И с запада нарастал гул. Летели самолеты. Возможно, они и разбудили его.

Самолеты приближались.

Вот они, потомки Отто Лилиенталя!

Илья оглянулся на стену. Немцев видно не было. Наверное, они где-то скрылись, оставив часовых. И вскоре он разглядел прислонившуюся к зубцу башни фигуру.

И в следующий миг кто-то крикнул:

– Halt!

Илья обернулся. Чуть ниже, на улице Тимирязева стояли два немца в касках, с винтовками за спиной.

«Черт дернул меня выйти», – подумал Илья, еще мешкая в надежде на что-то. Но немец поднял винтовку и, может, клацнул затвором, да этого уже не было слышно в гуле самолетов, летевших над городом. Пришлось подчиниться.

Илья подошел. Окликнувший его солдат держал винтовку наперевес.

– Ja, wer will das wissen? – спросил он.

Кажется, спрашивал, кто Илья есть. И вдруг ему захотелось ответить: Архилох. Или – Сновид.

– Ich… – вспоминал Илья, – Ich… Einwohner… der… der Stadt…

Мол, я – житель города.

В это время самолеты начали сбрасывать бомбы за Днепром. Оба немца посмотрели в ту сторону.

Один из самолетов, отставший от основной группы, шел правее собора… он летел уже над оврагом, по которому проходила улица Зеленый ручей. И первую бомбу он сбросил прямо на Зеленый ручей. Немцы оглянулись.

– Mann! Was hat er denn bloß vor?! – воскликнул один.

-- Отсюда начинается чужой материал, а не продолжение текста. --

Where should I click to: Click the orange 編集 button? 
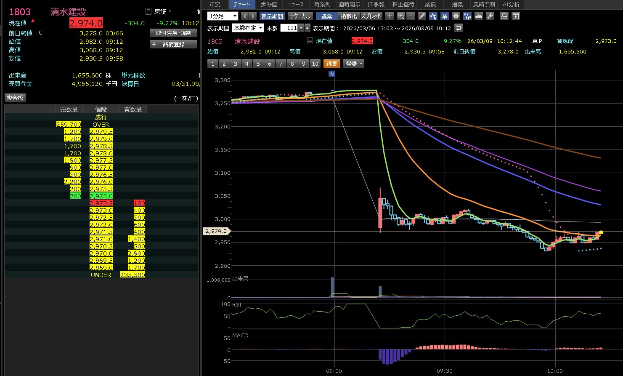(x=332, y=64)
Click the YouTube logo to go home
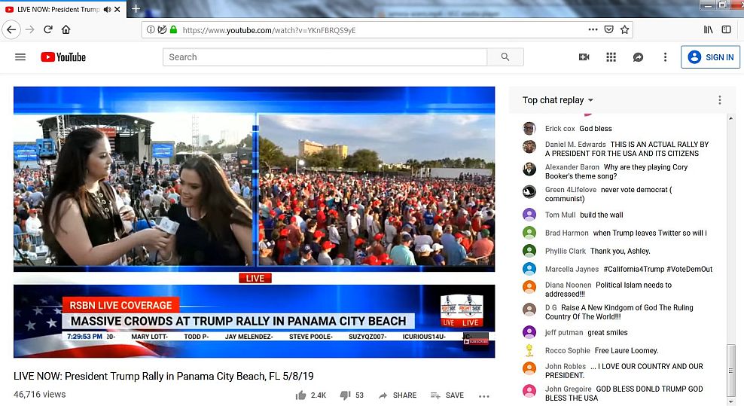The width and height of the screenshot is (744, 406). tap(63, 57)
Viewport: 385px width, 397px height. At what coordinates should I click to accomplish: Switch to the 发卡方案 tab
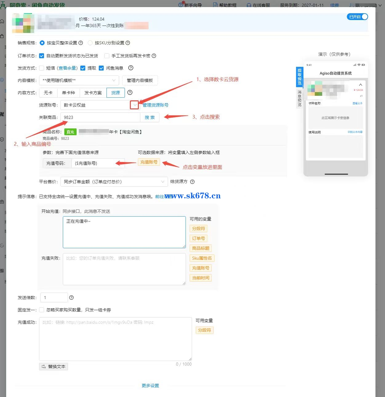[93, 93]
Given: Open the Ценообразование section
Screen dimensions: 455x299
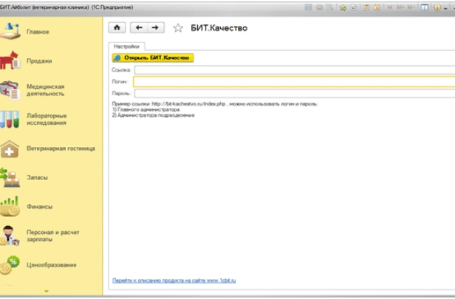Looking at the screenshot, I should point(52,264).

Черта поминает, сообразил Илья.

А самолет неумолимо приближался, и следующая бомба уже с воем неслась прямо на крепость.

– Mann!..

Оба немца кинулись вниз по улице. Илья – за ними. Они резко свернули к обочине и рухнули плашмя в сточную канавку. Илья тоже. И бомба упала все же ниже улицы Тимирязева, но другая – в крепость, и земля качнулась. Самолет прошел дальше, Илья быстро встал и сразу увидел проломленную кровлю башни Позднякова. Из башни, из ее бойниц, из арки врат валила пыль с гнусным ядовитым дымом. Высоким лютым голосом – не ревела, а трубила корова.